(Given records begins)

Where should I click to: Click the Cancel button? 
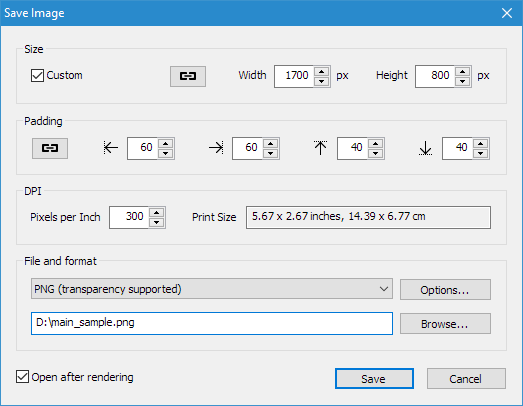click(466, 379)
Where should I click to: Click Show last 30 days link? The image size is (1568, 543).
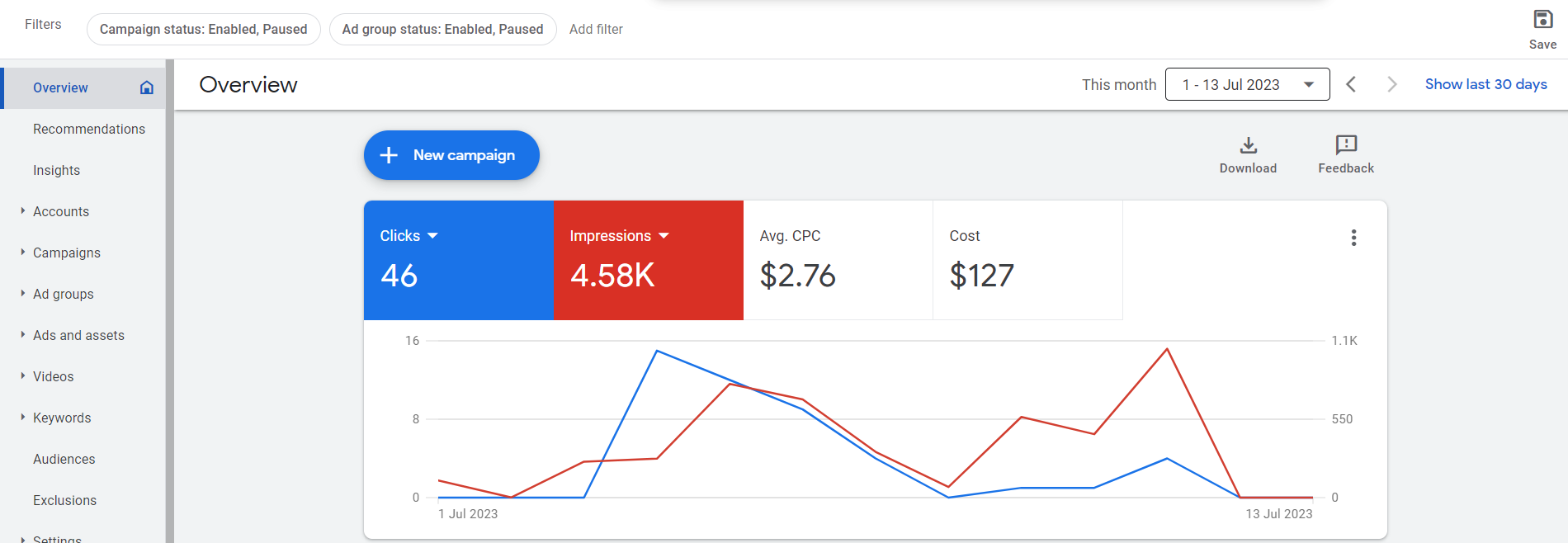click(x=1485, y=84)
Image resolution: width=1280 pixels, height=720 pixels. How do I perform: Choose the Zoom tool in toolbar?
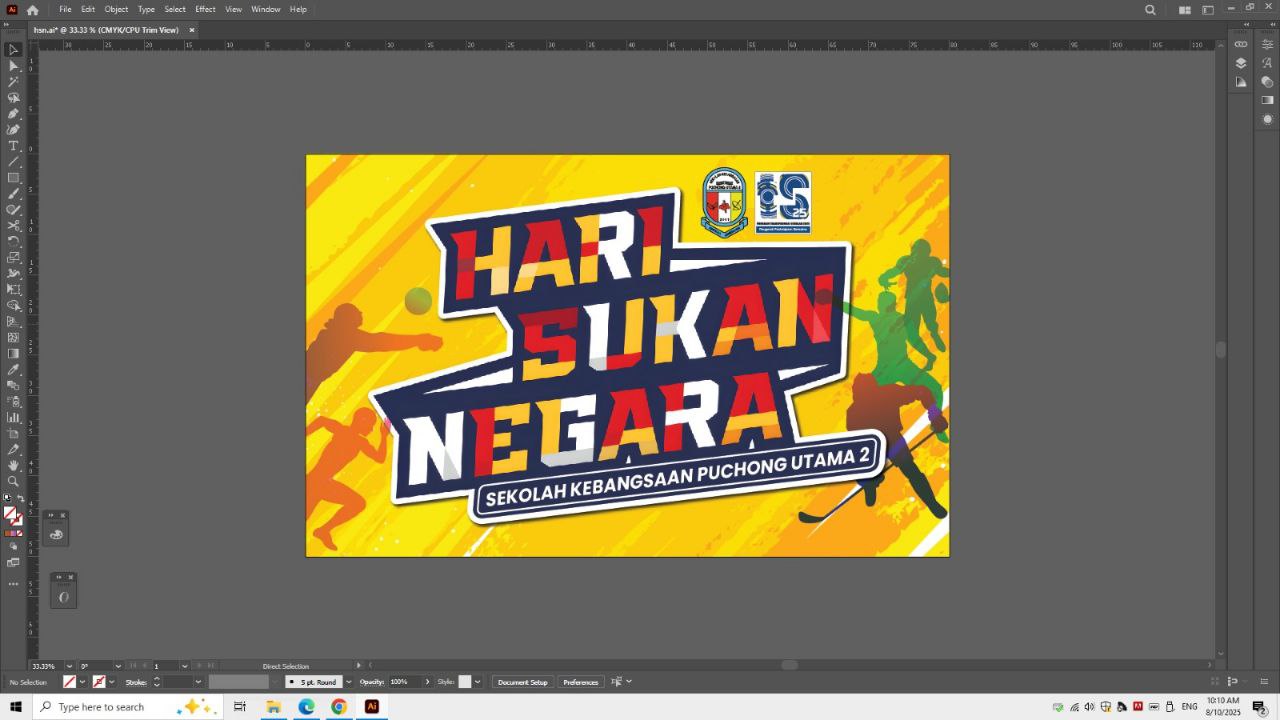click(x=13, y=481)
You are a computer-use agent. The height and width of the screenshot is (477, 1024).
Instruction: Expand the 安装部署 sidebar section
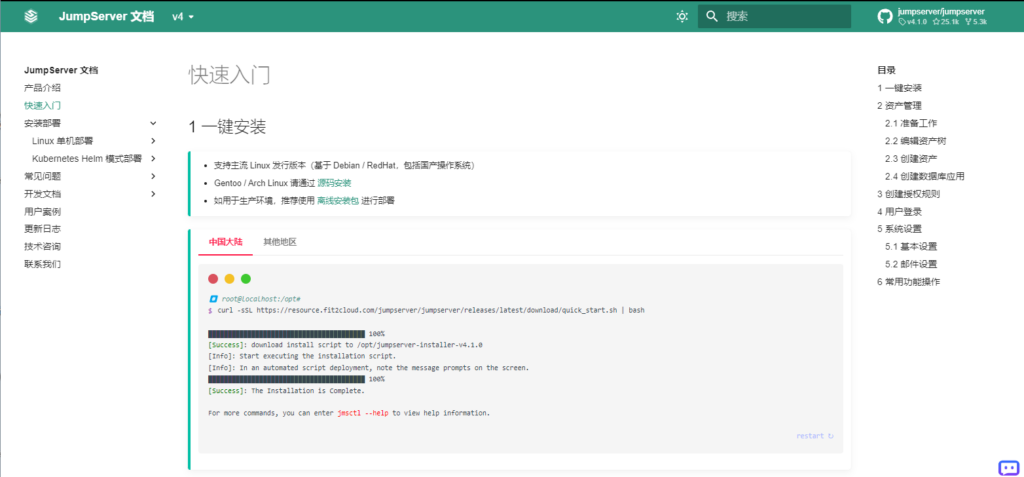pos(153,123)
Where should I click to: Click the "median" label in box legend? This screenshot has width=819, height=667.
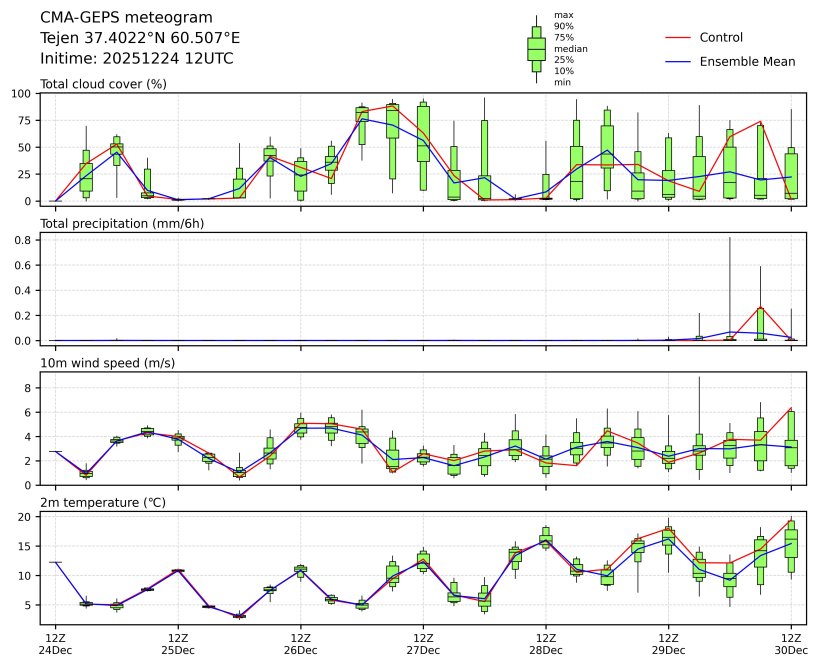tap(570, 49)
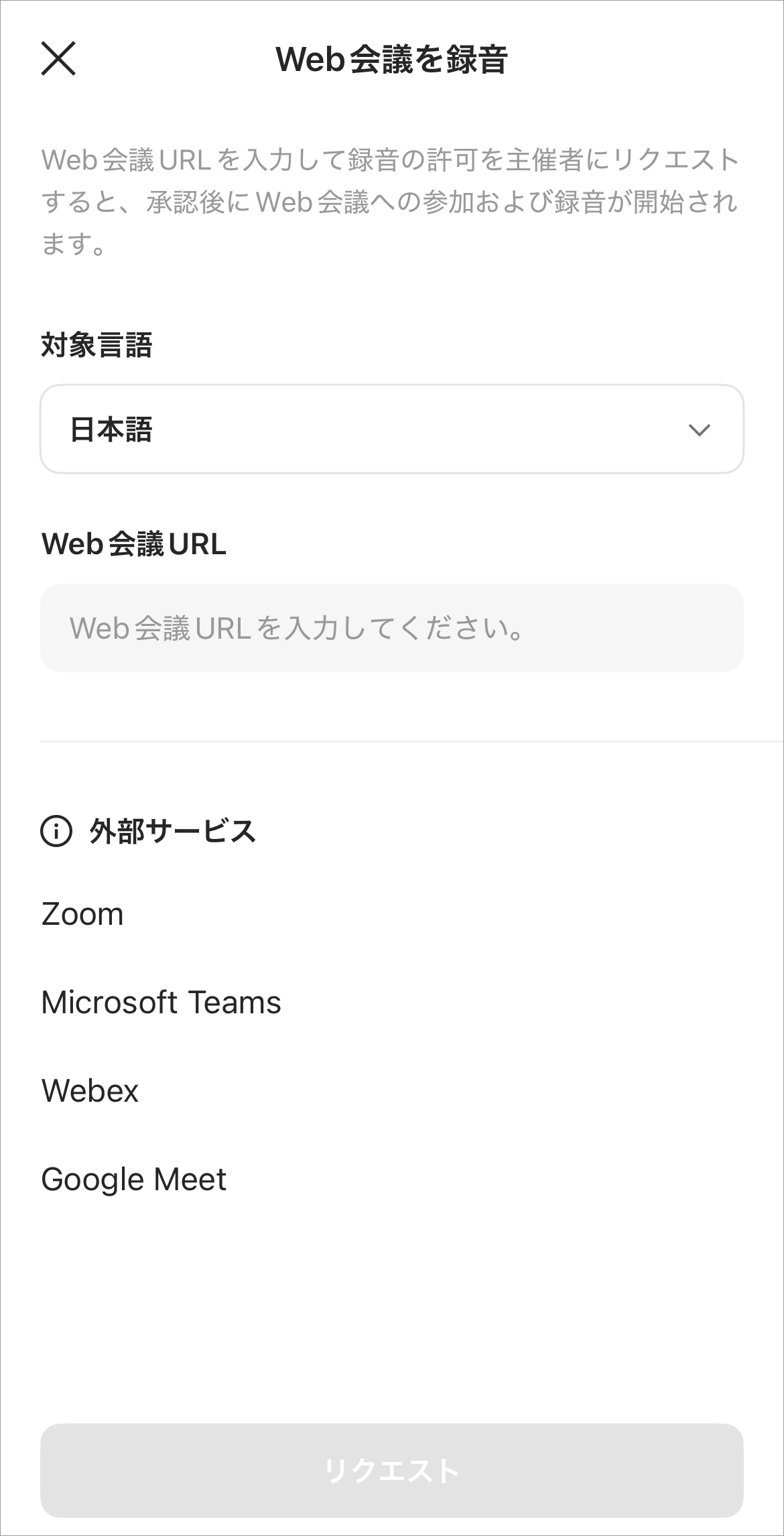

(Given records ends)

* The problem
Set down each record above exactly as it stands and leave out all pictures.

* Task answer
Where should I click to: Click the Cancel button? 
click(466, 379)
Where should I click to: Click Show last 30 days link? The image size is (1568, 543).
click(x=1485, y=84)
Image resolution: width=1280 pixels, height=720 pixels. How do I perform: Choose the Zoom tool in toolbar?
click(x=13, y=481)
You are a computer-use agent. The height and width of the screenshot is (477, 1024).
Instruction: Expand the 安装部署 sidebar section
pos(153,123)
Where should I click to: Click the "median" label in box legend? This screenshot has width=819, height=667.
tap(570, 49)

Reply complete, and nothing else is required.